Other Parts Discussed in Thread: LM76003
Tool/software:
Hello, I am trying to design a LM76003-based buck converter circuit that responds gracefully to a short-circuit on the output. I see that the LM76003 has overcurrent protection self-protection, which I would like to rely upon.
My thinking is to simply size the other components in the circuit such that the LM76003 will self-protect before any other components get destroyed. It seems to me the main component that could get destroyed by overcurrent is the inductor. I'm having trouble determining how to size the inductor though.
I see the I_HS_LIMIT (Short-circuit, high-side current limit) is specified as min 4.35A, typ 5.5A, max 6.8A. I understand that I should use an inductor with saturation current above this 6.8A value. But what about the current rating of the inductor? I imagine that in a short-circuit condition, even if the current spikes up to the 6.8A value, the hiccup current-protection mode will lead to a fairly low duty cycle on the inductor, meaning perhaps it doesn't need a current rating ≥6.8A.

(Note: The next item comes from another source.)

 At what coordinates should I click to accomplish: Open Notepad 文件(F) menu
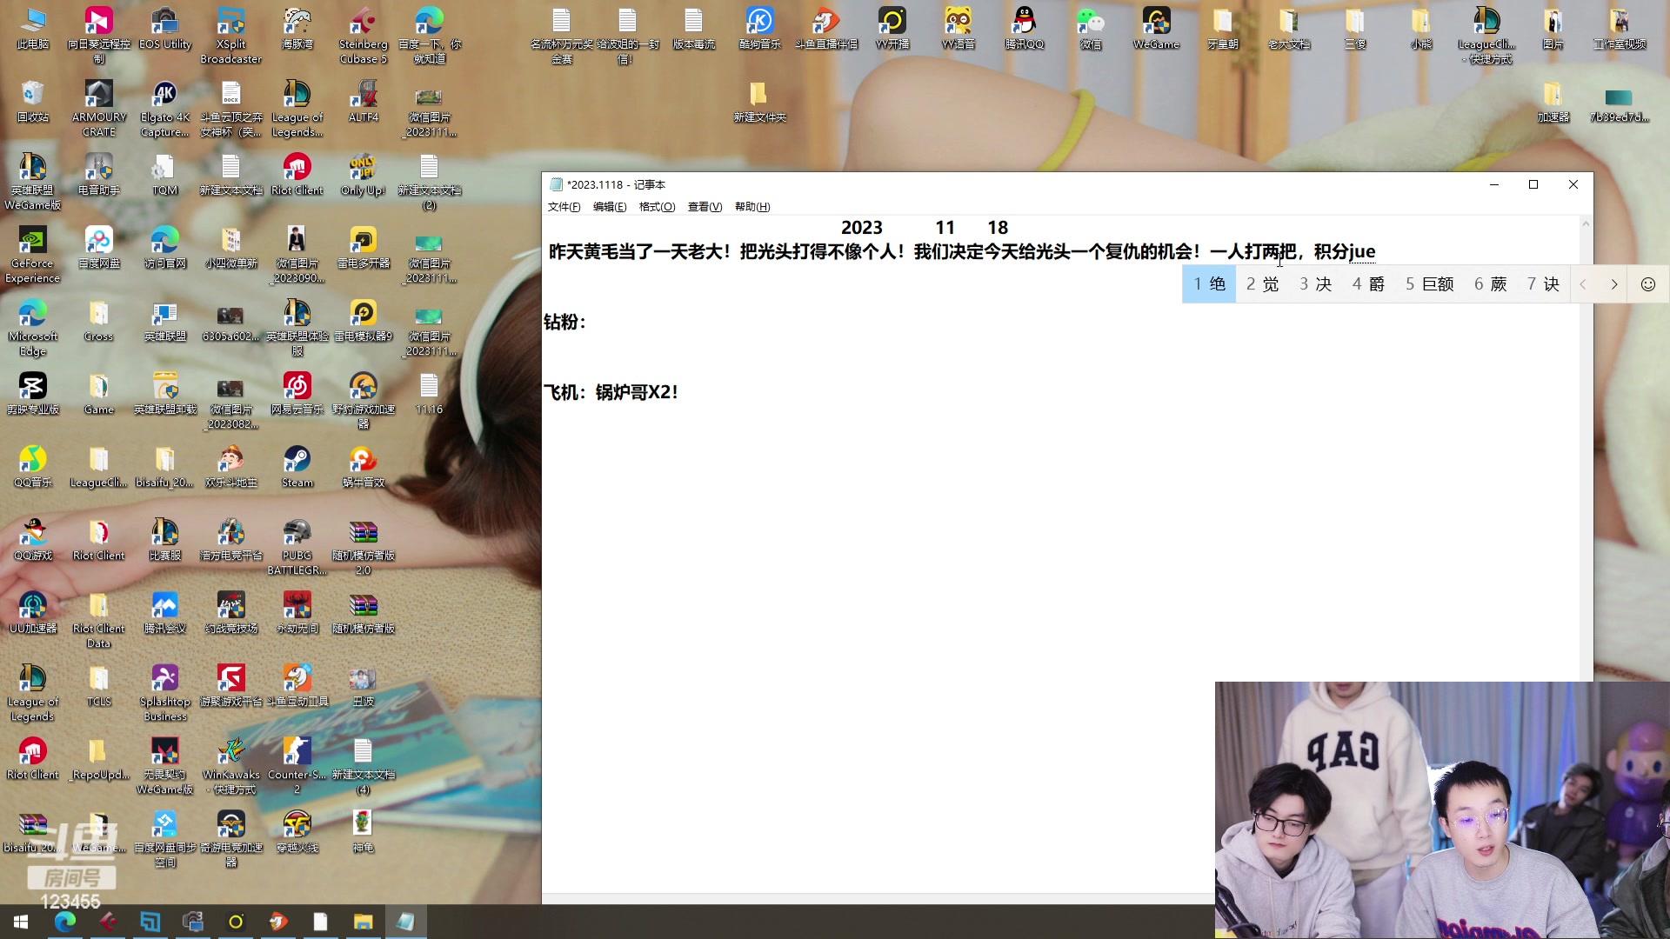tap(564, 207)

Even if the above is true, and I could get away with a smaller current rating on the inductor, another failure mode I'd like to be aware of is an overcurrent condition that doesn't quite rise to the level of a short-circuit. Say a load is connected which draws 4A. 4A is higher than the chip's labeled current "limit" of 3.5A, but would the LM76003 attempt to drive the circuit at 4A, since that's lower than I_HS_LIMIT? If so, it seems I should select an inductor which can take such current continuously.